**WHAT YOU ARE ASKED TO DO**. Two lines mark the range in the entries below: the one holding "This screenshot has width=720, height=1280." and the one holding "Select the サウンド 124KB entry". Set down those two and all lines between them, exactly.

**ENTRIES SHOWN**.
· · ·

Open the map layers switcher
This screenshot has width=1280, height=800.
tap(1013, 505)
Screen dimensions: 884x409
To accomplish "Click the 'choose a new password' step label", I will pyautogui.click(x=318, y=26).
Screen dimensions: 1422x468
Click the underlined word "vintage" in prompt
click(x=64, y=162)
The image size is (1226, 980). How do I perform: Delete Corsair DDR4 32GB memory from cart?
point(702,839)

· · ·

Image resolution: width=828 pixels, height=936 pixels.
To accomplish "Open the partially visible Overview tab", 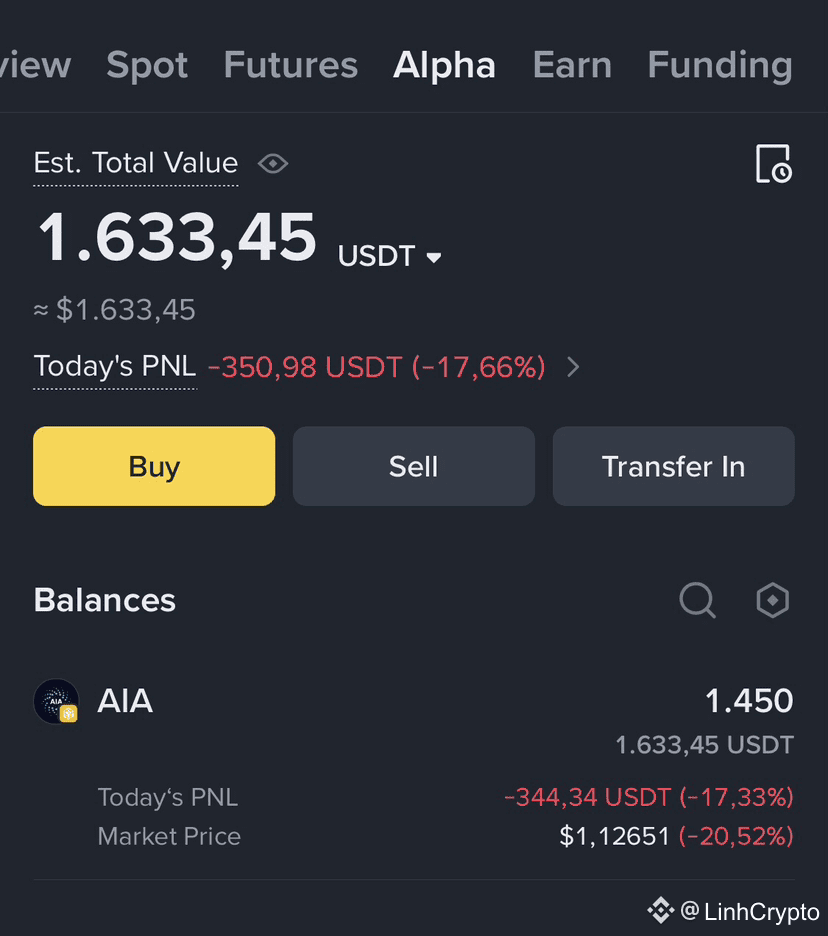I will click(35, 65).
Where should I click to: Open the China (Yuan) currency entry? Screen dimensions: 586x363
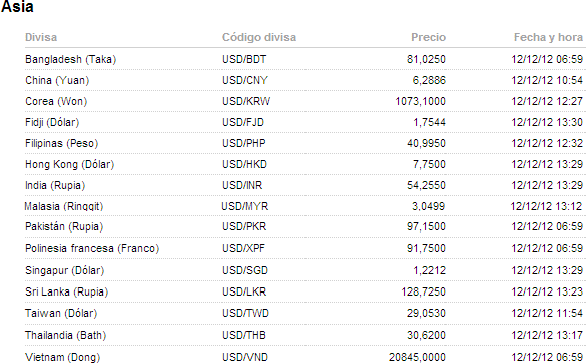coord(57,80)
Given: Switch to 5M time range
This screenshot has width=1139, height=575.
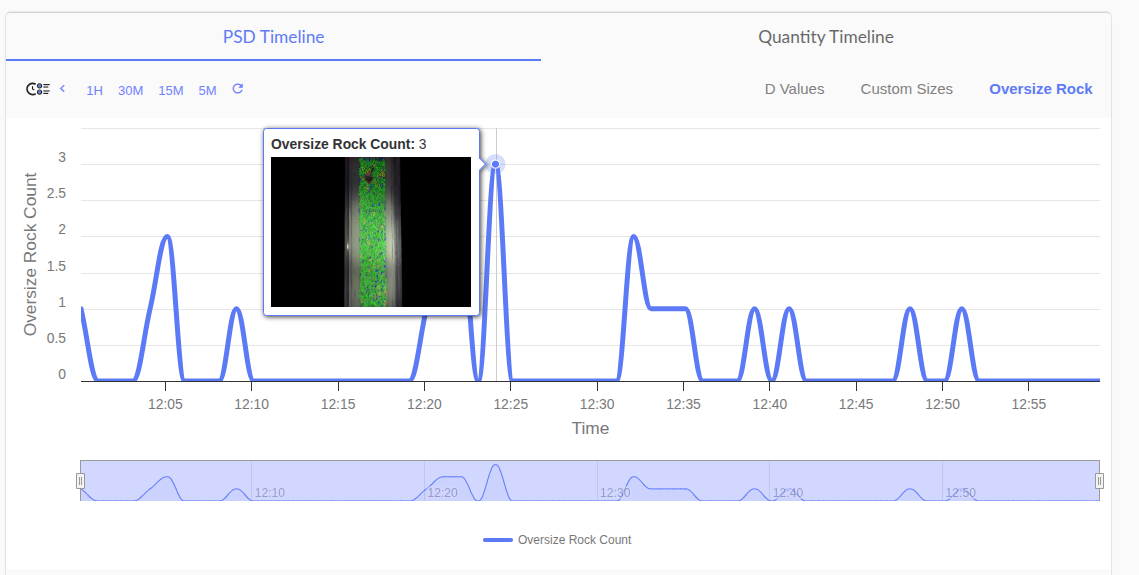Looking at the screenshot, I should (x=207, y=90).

· · ·

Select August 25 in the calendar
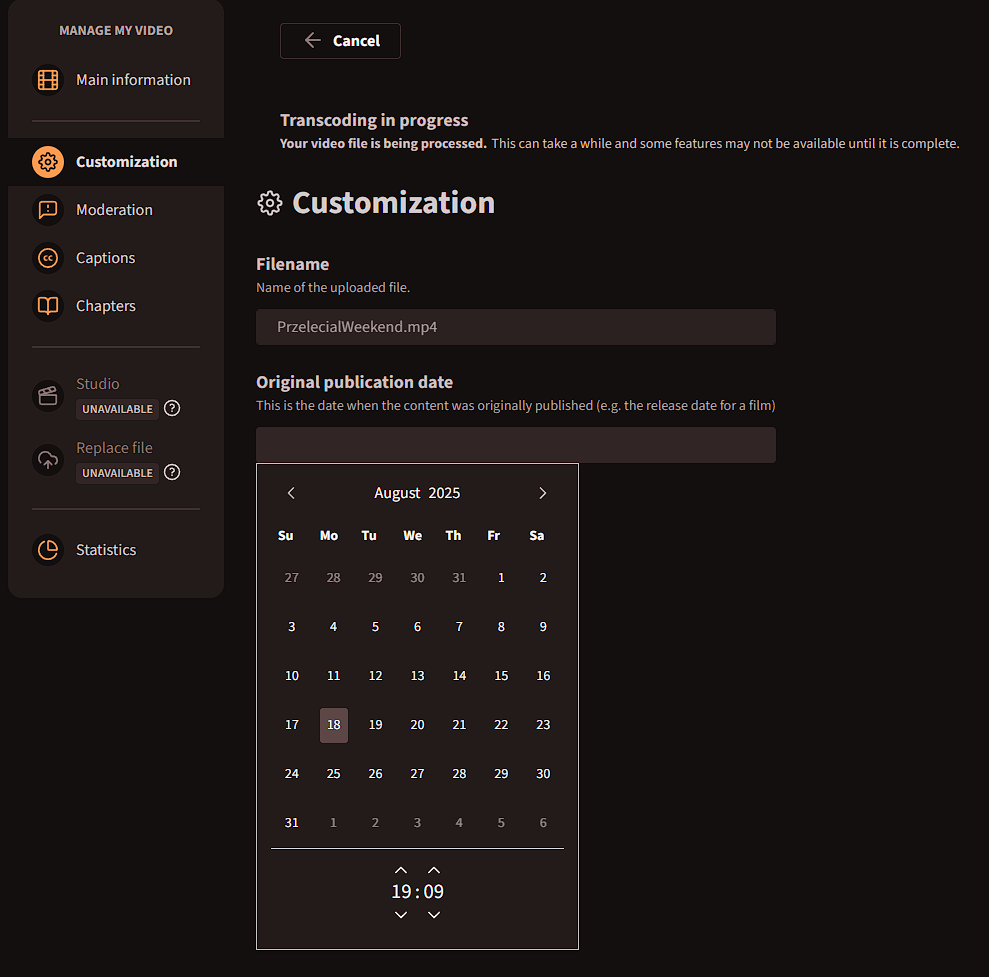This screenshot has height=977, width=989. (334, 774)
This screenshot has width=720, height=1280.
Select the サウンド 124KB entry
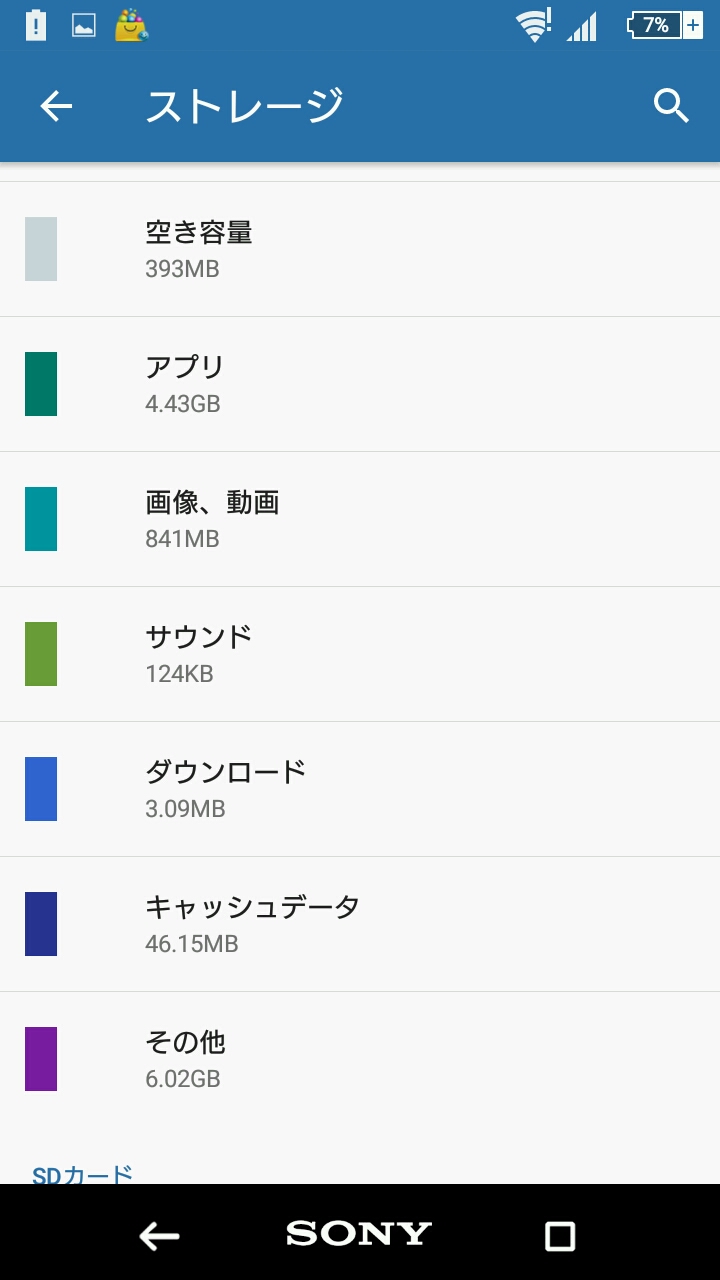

· · ·

**SOLUTION FOR THIS TASK**.
This screenshot has width=720, height=1280.
Select the サウンド 124KB entry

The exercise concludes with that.